▶ [AIM OF THE EXERCISE] Look through the entries below. Report each line that has the word "three" in it.

▶ [INFORMATION GIVEN]

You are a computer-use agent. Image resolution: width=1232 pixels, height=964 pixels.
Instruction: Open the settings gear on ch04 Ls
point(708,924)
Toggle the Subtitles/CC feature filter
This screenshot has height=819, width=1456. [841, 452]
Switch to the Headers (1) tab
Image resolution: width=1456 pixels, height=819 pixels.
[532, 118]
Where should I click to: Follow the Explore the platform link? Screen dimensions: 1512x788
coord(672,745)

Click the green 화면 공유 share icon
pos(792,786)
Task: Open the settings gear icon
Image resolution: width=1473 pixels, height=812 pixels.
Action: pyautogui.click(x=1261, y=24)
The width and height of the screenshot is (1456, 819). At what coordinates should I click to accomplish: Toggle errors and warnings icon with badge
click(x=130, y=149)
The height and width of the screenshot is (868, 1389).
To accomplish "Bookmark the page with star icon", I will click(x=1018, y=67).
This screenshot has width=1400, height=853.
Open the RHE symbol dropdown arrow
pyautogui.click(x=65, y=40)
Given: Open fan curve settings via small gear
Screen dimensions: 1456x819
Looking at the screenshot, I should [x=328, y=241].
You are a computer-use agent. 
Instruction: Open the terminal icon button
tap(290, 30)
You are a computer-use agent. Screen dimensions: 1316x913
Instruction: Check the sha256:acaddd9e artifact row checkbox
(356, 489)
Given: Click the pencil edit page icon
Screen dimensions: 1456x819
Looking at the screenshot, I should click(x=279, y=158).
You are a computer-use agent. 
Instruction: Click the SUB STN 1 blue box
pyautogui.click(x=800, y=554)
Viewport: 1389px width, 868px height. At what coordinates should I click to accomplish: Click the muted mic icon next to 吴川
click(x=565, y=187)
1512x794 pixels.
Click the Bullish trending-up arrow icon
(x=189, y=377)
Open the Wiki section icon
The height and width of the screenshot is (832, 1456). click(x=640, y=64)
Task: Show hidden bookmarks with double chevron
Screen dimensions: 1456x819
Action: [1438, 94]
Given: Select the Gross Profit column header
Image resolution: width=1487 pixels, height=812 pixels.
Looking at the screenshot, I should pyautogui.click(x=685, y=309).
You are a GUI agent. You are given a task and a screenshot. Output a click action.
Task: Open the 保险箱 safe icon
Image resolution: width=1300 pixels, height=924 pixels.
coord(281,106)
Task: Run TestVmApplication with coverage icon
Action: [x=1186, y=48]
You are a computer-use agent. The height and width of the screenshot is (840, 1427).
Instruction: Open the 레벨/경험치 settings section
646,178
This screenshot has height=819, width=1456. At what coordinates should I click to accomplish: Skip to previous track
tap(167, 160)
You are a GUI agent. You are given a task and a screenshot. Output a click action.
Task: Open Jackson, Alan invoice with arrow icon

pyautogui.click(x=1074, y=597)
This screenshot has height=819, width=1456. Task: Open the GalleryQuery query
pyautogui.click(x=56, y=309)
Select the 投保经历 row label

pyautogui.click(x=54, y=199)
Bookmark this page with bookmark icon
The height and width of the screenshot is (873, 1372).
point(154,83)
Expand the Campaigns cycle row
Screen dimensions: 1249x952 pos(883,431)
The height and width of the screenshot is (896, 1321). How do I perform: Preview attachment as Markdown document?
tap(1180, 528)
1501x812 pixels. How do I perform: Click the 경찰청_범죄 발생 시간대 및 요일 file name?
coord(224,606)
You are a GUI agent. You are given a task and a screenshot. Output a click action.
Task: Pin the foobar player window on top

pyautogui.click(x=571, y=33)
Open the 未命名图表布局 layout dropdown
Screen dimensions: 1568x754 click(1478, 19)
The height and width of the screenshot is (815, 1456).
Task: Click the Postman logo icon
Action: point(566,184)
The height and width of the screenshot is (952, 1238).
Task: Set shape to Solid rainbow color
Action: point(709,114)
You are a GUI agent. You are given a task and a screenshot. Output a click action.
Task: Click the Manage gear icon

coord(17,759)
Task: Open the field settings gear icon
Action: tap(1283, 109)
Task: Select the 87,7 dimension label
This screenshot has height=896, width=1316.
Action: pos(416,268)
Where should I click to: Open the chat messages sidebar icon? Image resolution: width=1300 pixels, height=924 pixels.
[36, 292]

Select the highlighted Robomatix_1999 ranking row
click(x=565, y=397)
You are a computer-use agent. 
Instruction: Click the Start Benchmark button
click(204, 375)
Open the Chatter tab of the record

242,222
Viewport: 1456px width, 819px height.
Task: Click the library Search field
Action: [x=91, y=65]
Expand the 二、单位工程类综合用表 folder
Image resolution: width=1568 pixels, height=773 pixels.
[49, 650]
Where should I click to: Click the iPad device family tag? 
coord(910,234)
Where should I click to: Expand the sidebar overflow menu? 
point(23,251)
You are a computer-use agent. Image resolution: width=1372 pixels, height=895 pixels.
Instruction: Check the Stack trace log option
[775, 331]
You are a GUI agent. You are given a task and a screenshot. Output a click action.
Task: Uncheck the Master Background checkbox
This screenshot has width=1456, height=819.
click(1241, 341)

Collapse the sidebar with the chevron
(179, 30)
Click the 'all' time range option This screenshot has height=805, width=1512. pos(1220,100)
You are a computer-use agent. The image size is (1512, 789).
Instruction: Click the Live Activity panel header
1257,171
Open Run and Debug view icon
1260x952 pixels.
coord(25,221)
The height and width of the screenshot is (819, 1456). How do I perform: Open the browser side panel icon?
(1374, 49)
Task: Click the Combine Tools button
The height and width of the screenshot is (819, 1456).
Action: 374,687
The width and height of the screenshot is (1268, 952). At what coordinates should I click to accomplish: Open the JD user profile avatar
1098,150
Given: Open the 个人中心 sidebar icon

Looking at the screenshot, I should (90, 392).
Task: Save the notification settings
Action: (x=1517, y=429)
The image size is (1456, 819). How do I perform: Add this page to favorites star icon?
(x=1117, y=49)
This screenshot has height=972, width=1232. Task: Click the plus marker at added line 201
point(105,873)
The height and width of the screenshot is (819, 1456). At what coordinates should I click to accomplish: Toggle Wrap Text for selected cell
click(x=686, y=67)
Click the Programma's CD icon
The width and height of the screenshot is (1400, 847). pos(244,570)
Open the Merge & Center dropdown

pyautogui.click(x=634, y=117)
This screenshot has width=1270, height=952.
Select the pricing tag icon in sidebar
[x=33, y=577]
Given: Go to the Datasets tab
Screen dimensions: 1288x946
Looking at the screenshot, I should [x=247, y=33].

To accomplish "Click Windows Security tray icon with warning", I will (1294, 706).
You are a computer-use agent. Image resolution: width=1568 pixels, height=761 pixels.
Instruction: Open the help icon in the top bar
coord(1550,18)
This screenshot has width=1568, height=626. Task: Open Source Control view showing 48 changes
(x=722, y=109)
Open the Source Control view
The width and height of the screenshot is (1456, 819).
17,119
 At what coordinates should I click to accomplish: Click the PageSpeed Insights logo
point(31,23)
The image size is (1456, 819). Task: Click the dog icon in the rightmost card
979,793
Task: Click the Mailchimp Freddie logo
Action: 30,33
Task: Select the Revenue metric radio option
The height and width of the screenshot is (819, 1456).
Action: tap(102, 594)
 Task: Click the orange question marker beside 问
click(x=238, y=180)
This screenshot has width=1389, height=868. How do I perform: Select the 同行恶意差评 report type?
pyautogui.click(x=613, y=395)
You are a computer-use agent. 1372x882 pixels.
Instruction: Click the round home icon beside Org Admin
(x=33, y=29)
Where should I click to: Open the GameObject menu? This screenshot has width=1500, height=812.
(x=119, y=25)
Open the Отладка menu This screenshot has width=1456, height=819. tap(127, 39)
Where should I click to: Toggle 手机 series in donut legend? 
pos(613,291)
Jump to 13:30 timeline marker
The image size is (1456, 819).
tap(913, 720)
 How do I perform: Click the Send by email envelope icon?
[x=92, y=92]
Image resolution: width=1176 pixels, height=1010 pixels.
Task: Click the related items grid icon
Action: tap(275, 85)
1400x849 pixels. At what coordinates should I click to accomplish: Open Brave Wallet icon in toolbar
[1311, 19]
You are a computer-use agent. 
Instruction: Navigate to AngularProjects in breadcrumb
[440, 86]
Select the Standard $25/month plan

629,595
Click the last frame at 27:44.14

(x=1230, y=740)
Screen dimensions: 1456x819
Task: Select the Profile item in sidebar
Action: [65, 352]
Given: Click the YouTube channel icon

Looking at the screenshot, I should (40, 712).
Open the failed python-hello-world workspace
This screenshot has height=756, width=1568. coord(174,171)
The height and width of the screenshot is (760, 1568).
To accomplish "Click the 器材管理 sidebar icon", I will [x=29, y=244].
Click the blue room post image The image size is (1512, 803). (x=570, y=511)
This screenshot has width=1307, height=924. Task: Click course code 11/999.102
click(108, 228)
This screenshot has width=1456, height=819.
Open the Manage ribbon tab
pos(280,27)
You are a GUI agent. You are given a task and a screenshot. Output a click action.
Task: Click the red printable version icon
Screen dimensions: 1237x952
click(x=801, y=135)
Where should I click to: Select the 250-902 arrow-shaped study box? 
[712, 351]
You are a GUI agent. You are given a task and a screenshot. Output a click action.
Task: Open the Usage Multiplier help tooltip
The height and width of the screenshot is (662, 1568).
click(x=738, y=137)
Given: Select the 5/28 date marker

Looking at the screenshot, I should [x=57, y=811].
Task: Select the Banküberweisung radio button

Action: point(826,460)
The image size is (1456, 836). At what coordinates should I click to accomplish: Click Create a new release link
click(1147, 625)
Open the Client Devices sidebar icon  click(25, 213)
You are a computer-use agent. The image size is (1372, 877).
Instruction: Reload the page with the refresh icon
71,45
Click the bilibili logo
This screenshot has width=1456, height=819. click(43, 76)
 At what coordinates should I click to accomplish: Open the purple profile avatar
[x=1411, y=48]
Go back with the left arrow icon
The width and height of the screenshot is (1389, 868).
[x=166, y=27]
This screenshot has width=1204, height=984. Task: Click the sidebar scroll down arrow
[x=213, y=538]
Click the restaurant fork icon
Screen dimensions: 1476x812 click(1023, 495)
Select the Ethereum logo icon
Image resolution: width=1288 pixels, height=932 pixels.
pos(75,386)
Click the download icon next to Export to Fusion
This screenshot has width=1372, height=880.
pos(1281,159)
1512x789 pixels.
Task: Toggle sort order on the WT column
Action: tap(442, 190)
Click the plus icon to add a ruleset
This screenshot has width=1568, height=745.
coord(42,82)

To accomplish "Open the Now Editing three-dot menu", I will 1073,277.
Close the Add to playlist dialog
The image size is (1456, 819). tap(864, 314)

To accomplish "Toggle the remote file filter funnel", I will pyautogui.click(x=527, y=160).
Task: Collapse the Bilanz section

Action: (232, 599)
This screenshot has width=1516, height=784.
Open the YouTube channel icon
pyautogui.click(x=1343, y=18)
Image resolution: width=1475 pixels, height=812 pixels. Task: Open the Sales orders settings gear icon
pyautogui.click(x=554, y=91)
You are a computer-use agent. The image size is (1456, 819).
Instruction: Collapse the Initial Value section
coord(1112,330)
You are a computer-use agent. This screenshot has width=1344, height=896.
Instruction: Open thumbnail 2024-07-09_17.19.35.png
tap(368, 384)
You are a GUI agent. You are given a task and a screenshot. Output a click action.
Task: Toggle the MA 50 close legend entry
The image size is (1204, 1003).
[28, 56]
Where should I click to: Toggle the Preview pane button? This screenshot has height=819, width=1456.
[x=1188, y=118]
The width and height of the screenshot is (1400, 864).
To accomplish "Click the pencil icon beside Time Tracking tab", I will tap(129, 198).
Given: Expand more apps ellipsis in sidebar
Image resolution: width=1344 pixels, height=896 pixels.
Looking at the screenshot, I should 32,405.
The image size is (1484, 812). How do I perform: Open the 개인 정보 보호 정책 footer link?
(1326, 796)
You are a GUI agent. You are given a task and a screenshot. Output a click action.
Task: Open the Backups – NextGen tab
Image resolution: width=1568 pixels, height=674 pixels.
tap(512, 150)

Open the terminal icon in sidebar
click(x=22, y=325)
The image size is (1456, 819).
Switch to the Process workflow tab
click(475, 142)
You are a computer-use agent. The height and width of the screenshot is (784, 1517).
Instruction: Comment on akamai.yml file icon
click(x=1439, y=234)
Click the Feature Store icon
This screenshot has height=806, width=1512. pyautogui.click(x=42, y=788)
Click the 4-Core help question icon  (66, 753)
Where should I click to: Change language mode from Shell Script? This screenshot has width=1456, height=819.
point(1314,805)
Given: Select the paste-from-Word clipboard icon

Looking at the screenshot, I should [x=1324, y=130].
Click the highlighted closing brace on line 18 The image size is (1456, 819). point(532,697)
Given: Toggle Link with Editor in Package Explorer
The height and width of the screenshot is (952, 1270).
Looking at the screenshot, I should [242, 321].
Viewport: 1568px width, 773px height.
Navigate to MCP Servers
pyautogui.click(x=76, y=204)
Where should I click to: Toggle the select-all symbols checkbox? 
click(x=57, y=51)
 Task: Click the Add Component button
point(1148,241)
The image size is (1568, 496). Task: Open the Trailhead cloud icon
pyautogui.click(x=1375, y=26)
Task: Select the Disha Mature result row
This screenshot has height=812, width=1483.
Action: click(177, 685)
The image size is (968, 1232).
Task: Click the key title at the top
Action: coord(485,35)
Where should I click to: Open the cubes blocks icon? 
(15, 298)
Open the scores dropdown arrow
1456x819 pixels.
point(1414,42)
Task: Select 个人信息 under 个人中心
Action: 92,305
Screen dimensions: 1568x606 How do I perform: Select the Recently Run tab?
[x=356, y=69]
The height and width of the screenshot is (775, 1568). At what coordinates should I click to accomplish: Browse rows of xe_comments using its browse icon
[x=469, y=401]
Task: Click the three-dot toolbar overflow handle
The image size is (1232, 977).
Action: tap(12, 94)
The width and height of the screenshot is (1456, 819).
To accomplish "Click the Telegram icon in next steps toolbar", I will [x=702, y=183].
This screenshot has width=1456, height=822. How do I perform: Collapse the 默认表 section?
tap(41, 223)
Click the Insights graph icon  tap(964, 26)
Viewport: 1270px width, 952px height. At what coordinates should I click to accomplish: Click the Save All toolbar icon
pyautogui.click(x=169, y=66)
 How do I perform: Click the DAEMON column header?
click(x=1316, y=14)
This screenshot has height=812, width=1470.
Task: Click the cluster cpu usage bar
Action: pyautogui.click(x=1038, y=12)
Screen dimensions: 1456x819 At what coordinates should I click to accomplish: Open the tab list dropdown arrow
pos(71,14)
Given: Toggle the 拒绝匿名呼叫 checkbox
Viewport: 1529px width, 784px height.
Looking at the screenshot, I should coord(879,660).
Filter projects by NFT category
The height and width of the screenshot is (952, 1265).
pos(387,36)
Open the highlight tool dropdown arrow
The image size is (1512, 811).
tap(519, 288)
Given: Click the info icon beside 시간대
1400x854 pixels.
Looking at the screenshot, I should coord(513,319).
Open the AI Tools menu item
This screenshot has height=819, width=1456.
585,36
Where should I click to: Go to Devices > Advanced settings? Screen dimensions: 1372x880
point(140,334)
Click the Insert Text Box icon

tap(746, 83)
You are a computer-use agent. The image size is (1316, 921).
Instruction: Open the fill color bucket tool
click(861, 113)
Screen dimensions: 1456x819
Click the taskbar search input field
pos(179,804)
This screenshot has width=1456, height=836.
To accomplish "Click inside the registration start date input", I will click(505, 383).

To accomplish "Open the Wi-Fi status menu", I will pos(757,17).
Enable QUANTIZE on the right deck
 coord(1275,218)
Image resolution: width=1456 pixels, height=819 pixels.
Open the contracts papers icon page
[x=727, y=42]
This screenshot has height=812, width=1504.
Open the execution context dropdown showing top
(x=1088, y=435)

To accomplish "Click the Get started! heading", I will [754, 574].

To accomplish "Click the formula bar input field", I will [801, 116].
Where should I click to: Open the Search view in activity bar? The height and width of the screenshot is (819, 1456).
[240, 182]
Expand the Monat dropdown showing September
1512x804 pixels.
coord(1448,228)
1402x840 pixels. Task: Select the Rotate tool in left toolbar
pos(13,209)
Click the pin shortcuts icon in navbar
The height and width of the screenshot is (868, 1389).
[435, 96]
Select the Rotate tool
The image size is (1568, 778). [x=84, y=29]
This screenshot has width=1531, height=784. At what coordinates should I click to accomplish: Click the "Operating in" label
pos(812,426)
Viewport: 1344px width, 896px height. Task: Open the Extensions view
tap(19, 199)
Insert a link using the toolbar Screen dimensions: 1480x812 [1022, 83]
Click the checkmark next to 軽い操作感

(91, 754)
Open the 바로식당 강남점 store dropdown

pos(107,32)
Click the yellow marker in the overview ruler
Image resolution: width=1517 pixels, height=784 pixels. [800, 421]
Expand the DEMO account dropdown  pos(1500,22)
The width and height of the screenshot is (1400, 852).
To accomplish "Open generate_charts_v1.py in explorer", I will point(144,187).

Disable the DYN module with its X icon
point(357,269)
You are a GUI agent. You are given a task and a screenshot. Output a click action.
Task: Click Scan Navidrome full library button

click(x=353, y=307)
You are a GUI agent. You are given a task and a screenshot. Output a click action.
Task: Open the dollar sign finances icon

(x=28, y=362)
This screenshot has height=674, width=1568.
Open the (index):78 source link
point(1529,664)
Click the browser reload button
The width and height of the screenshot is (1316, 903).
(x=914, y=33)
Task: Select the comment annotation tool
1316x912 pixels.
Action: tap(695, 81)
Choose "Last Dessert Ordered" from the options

▶ [SOLVED EXERCISE]
To accomplish "Open the Now Editing three-dot menu", I will 1073,277.
Task: Click the three-dot toolbar overflow handle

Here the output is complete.